### [Work to be completed]
Exactly the lines from the one containing "Viewport: 304px width, 189px height." through the end of the listing must make up the answer, with no pictures included.

### [Raw data]
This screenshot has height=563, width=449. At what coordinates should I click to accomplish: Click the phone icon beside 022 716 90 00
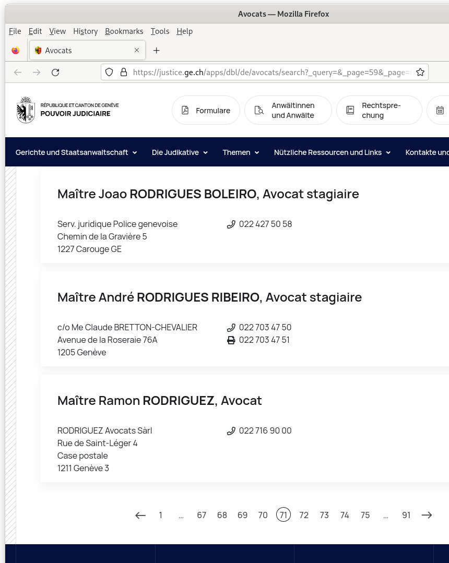pos(231,430)
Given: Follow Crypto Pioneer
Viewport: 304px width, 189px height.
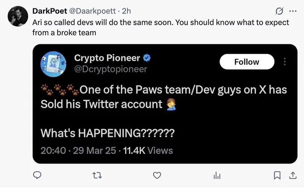Looking at the screenshot, I should click(247, 62).
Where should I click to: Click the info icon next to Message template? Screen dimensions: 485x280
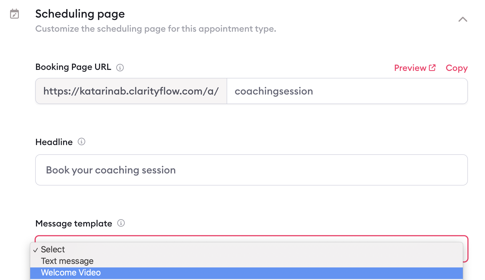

### [Exercise result]
Viewport: 304px width, 189px height.
Looking at the screenshot, I should click(247, 62).
Where should I click to: Click the info icon next to Message template? Screen dimensions: 485x280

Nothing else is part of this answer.